There is a famous story that this movie reenacts--almost everything that Hemingway wrote in the years leading up to 1922 was lost by his first wife Hadley on a train. That is what happens here, but there is another layer to the story--one which I am not sure adds much to the overall plot, but it does get you thinking within a different framework. I am just not sure that it is enough of an addition to justify its inclusion.
There are stories within stories here. Jeremy Irons play 'the old man'--the guy who wrote the book that is left in a briefcase on a Paris train. He has lost his wife and daughter, and he pours out his story in a feverish two weeks of writing that produces a manuscript. He then tracks down his wife, gives her the story, and she decides to return to him after she reads it.

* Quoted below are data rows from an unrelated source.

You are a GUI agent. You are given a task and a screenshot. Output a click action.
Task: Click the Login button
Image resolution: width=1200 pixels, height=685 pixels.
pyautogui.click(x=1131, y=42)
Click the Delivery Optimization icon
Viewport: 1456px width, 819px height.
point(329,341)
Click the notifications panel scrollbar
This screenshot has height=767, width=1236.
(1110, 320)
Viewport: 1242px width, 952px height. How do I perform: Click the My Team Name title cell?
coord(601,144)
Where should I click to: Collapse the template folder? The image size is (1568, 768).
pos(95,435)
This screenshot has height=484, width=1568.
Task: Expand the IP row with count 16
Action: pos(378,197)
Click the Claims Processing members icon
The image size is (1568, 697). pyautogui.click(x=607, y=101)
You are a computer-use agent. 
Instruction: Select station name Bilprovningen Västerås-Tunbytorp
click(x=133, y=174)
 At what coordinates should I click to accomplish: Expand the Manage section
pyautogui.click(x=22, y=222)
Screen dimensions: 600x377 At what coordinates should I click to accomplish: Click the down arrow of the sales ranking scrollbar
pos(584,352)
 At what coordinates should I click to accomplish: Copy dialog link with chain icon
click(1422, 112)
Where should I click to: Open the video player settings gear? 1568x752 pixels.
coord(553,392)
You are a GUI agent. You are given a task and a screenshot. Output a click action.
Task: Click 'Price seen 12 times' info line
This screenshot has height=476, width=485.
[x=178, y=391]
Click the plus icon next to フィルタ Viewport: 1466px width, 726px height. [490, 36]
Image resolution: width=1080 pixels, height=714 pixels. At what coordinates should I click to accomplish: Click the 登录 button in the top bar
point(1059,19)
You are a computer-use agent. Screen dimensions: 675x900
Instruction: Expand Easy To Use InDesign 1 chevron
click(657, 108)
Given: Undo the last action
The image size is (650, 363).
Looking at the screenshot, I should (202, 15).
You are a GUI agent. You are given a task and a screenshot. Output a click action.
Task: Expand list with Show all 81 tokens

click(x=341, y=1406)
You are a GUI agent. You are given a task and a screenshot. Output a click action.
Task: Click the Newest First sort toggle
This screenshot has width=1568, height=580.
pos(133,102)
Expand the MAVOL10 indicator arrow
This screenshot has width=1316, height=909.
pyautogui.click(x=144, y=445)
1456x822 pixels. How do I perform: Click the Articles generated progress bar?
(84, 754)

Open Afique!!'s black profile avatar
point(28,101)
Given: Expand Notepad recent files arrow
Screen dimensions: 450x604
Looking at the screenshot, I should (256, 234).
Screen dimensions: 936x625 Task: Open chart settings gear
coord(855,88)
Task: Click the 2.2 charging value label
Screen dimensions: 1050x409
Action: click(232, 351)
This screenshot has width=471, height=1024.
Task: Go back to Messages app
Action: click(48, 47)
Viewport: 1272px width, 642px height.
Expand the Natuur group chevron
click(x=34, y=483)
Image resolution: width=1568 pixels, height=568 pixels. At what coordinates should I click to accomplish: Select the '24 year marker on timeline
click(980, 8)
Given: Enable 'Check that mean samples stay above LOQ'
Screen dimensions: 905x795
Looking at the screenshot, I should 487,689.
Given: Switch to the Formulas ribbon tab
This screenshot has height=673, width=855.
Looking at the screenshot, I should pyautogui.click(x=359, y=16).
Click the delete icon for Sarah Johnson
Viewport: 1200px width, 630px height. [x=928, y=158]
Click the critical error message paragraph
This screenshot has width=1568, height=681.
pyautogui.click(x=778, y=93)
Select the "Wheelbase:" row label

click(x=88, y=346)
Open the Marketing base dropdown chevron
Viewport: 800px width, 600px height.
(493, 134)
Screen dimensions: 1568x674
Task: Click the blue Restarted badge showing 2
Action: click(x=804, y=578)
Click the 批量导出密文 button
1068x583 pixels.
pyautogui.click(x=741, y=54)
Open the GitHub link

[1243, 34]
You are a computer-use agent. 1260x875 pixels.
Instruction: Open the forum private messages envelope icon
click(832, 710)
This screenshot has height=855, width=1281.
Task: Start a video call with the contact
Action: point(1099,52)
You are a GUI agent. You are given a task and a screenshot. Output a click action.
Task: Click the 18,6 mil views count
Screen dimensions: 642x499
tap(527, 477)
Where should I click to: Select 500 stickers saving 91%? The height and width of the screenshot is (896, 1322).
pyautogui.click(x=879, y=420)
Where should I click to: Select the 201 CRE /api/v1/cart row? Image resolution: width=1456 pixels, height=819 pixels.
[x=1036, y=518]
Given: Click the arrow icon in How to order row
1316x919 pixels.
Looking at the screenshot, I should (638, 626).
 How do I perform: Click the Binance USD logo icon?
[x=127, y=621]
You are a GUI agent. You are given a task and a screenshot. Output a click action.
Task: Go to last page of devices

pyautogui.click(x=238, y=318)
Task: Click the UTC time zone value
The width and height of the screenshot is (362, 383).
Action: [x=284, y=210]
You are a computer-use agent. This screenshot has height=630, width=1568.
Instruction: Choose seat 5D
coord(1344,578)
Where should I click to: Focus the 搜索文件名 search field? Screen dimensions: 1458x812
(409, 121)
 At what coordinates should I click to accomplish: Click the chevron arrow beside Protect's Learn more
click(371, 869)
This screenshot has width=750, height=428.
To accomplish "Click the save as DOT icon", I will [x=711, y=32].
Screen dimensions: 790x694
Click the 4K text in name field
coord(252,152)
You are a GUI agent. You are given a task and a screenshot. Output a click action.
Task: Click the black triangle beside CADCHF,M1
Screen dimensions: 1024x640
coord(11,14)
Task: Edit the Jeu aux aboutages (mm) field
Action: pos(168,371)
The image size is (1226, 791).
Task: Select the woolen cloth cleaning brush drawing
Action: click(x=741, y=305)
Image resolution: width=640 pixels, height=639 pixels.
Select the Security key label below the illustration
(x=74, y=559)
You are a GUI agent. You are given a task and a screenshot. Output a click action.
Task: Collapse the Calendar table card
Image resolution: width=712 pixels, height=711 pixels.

So, a long time later there is a good writer, Rory Jansen (Bradley Cooper) who borrows a lot of money from his father and does nothing but write--he produces a good book, but since he is a complete unknown, no one take a chance with him. He goes to work in a publishing house, he still writes at night and on weekends, but he is moving on. Until his wife buys him a briefcase in a Paris antique store, and he finds the old man's manuscript. And he is blown away.
He can't stop thinking about how powerful the story is--he dreams about it, he obsesses about it during the day, and he finally types it up, word for word. Then his wife finds it. She thinks it is amazing--and she thinks it is his. She insists he publish it. To his credit, Rory is a very reluctant participant. That guilt that the story is not his keeps him humble and likable, even after fame becomes routine. And then it happens. The man who's story it really is tracks him down and confronts him with the truth.
The story within the story is written by Clayton Hammond (Dennis Quaid)--who is telling ROry's real story in a reading that is almost like a soliloquy. I am not sure this adds much, but it does force you to think about the price Rory paid when he took someone's work, knowing he would never publish anything that good again. It makes you think about that path.